> Required work
a: According to the blog post, how long had the author's uncle been waiting for a liver transplant?
b: Write out everything in the blog post from "Hi bees and" down to "people as well.".

> Text section
§ §

Hi bees and readers. I haven’t been a very good blogger lately because of an illness in the family. I try not to get too overly personal in my posts, because I think Weddingbee is a great place for people to find tips, inspiration, and ideas for weddings. But I also know that Weddingbee is not only about weddings, but also a great community and a place of support for real people as well.
My maternal uncle passed away yesterday morning. He had been waiting for a liver transplant for a year and a half and was finally deemed ineligible last week because the cancer had invaded a very important blood vessel. He was sent home to hospice care and was given a sentence of weeks to a month. This was a huge blow to me. My uncle and I were very close when I was a child. He had no children of his own. Most of my earliest and happiest memories include him and his wife taking me on various excursions. As I got older, with school and eventually adult life, I was not able to see him as often. When he was diagnosed with cancer, I was suddenly very involved in his life and health care because his English wasn’t so great. We got to catch up when he was well enough in the past few weeks. He finally gave up yesterday morning and his heart stopped. I had been mentally trying to prepare myself for this all week, but couldn’t have imagined the tremendous weight of grief and sadness that has overcome me.

§ §

> Information shown
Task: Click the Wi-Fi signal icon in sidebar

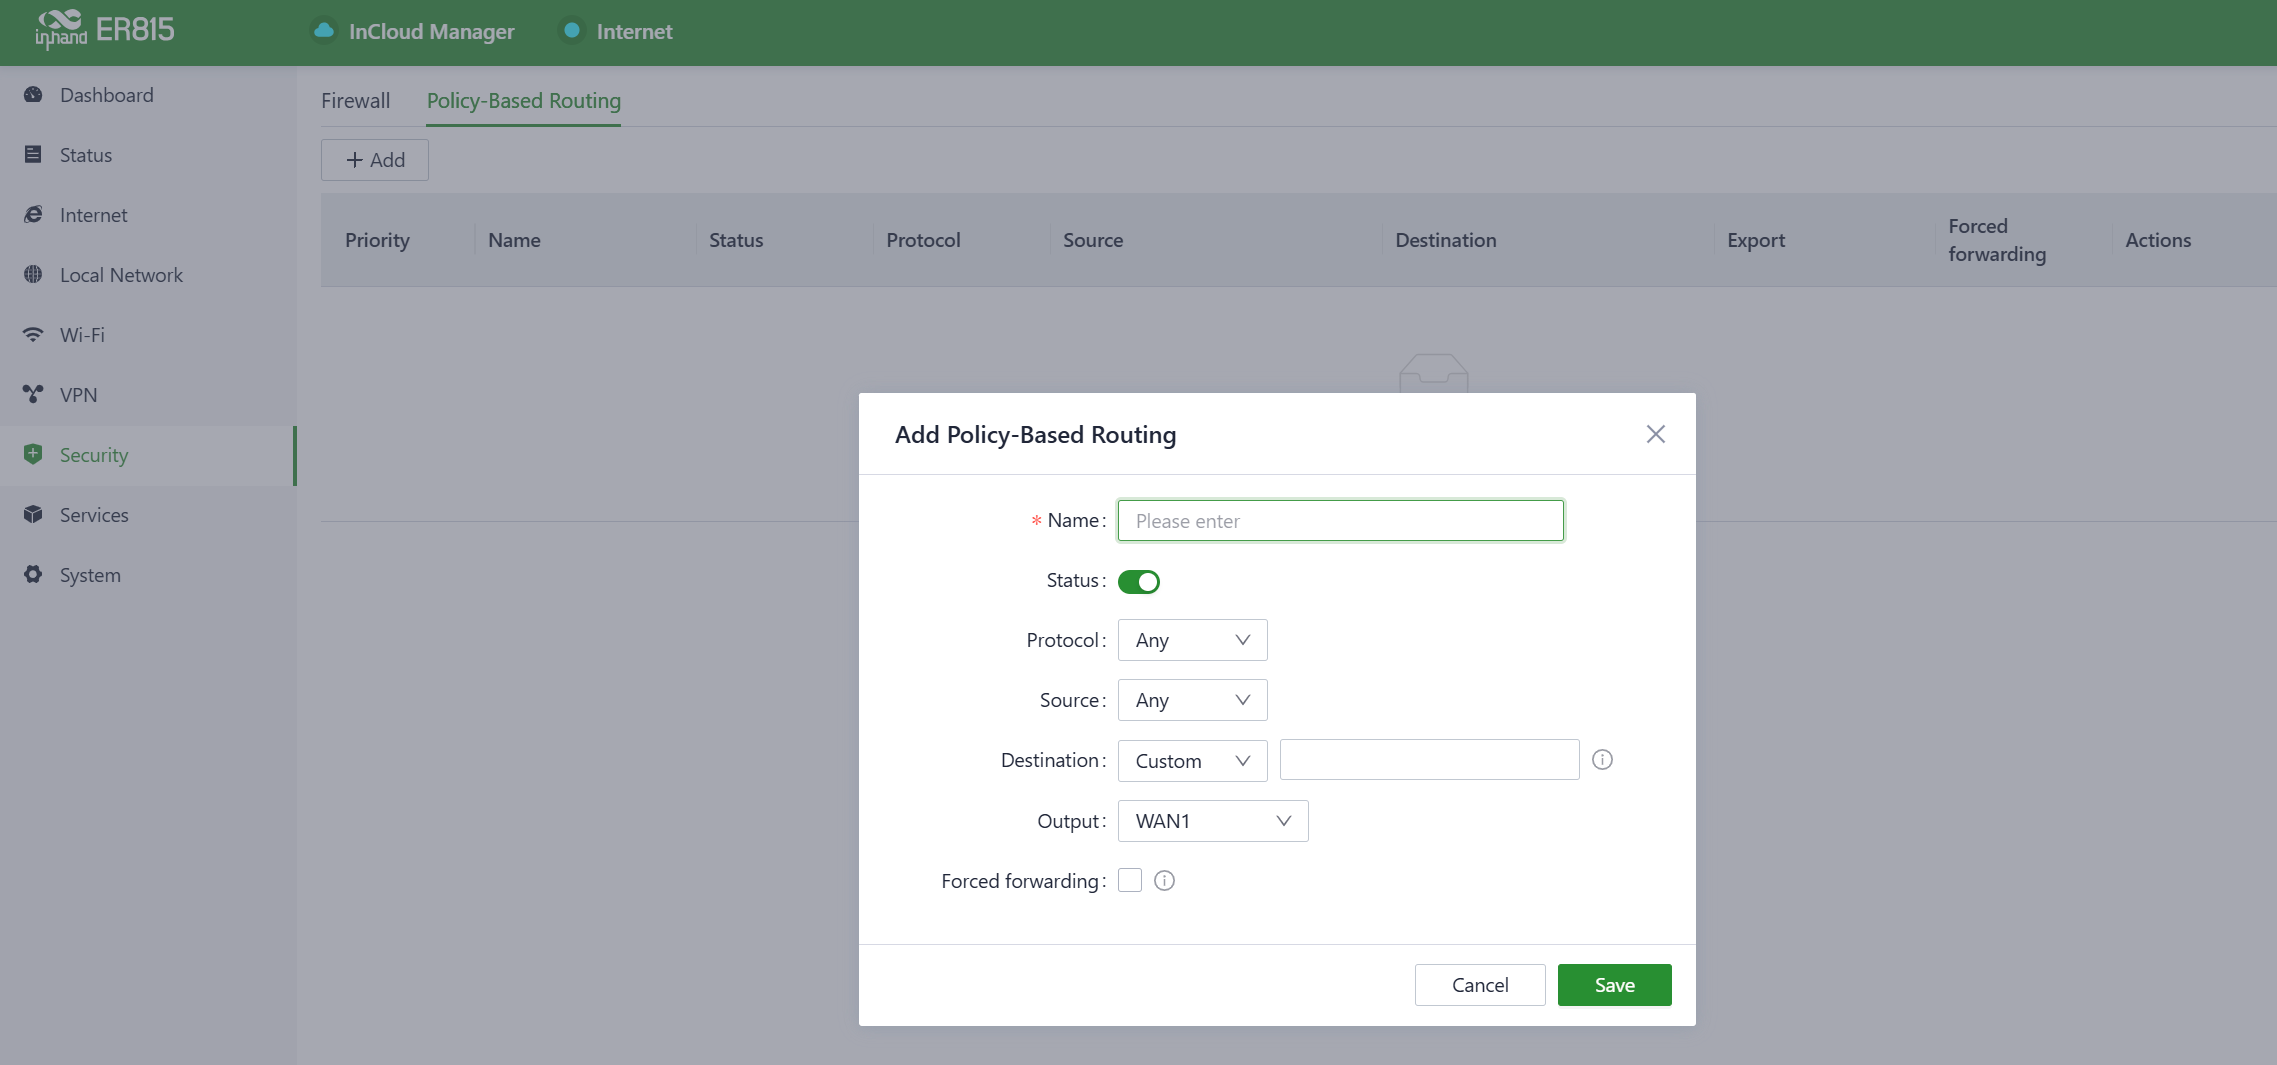Action: click(33, 335)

§ §

> Results
a: A year and a half.

b:
Hi bees and readers. I haven’t been a very good blogger lately because of an illness in the family. I try not to get too overly personal in my posts, because I think Weddingbee is a great place for people to find tips, inspiration, and ideas for weddings. But I also know that Weddingbee is not only about weddings, but also a great community and a place of support for real people as well.